Andy Graydon | The Great Refractor
Abstract
The Great Refractor, a collaboration between Andy Graydon and the Irish poet and neuroscientist Laurence O’Dwyer, charts the undulating terrain of our attempts to understand the world through both scientific and poetic inquiries. The film contrasts histories of mapping, visualizing and territorializing with contemporary practices centered on sounding, listening and collective resonation. The film proposes a challenge to what the Enlightenment truly may be said to have enlightened, and what voices went silent in the force of that glare. Through a chorus of voices, stories and practices, the project prods at the sensitive and uncertain interface between outer and inner worlds, exploring regions of doubt where an often inscrutable reality meets the echo chambers of human knowledge. Along the way, the work seeks out possible transformations and decolonizations of our processes of interpreting and sharing the world.

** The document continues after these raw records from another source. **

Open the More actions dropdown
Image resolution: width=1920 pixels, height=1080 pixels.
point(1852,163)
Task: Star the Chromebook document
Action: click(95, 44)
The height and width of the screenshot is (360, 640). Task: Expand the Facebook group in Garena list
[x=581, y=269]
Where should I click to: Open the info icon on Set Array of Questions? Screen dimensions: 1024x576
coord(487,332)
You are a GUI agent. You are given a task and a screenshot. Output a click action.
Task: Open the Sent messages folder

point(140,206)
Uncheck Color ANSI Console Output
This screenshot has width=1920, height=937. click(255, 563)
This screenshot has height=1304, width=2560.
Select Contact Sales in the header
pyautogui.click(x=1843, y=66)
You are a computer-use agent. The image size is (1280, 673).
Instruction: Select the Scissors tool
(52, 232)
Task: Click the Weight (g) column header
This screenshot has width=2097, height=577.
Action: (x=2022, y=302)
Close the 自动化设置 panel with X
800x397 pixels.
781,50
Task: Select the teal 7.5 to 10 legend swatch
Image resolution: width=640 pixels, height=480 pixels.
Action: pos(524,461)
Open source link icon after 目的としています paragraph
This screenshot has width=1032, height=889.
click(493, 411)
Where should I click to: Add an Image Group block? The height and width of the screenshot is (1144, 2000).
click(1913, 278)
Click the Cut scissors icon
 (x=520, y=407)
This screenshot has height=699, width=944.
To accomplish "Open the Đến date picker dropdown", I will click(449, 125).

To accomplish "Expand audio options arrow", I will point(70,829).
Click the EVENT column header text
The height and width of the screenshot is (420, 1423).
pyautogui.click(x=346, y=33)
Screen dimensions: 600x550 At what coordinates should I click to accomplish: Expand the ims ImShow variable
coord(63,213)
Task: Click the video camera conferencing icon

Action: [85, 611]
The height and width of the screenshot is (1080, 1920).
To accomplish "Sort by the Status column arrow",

The film presents a series of solitary figures engaged in their work: each person, whether an astrophysicist, an artist, a translator or a weather station engineer, is engrossed in their unique process of observation and exploration. Participants were asked to mimic with their voices the sounds of their own sonified observations, from underwater hydrophone recordings to black hole gravitation waves. All the sound in the video was made from these vocal recordings. As the work progresses, the participants vocalizations reach beyond language to become a collective music of utterances, noises and breath. Participants include astronomer Kirill Maslenniko at the Pulkovo Observatory in St. Petersburg, Russia; fiber artist Chenta Laury in the palm forest of the W.S. Merwin Conservancy in Hawai’i; Eden Girma, an astrophysicist and jazz vocalist; and Nicole L’Huillier, an experimental musical instrument inventor, working in the Atacama desert in Chile.
Bio
Andy Graydon is an artist and filmmaker originally from Maui, Hawai’i. His work is concerned with natural and social ecologies, and with sound and listening as creative practices. Recent projects have focused on island ecologies and the imaginal and narrative forms employed by the natural sciences. His projects frequently engage structures of music such as the ensemble, the score, improvisation and variation, and techniques of the voice. Often ephemeral in nature, Graydon’s work combines minimal physical materials with elements that are absent, fictional, or imaginary.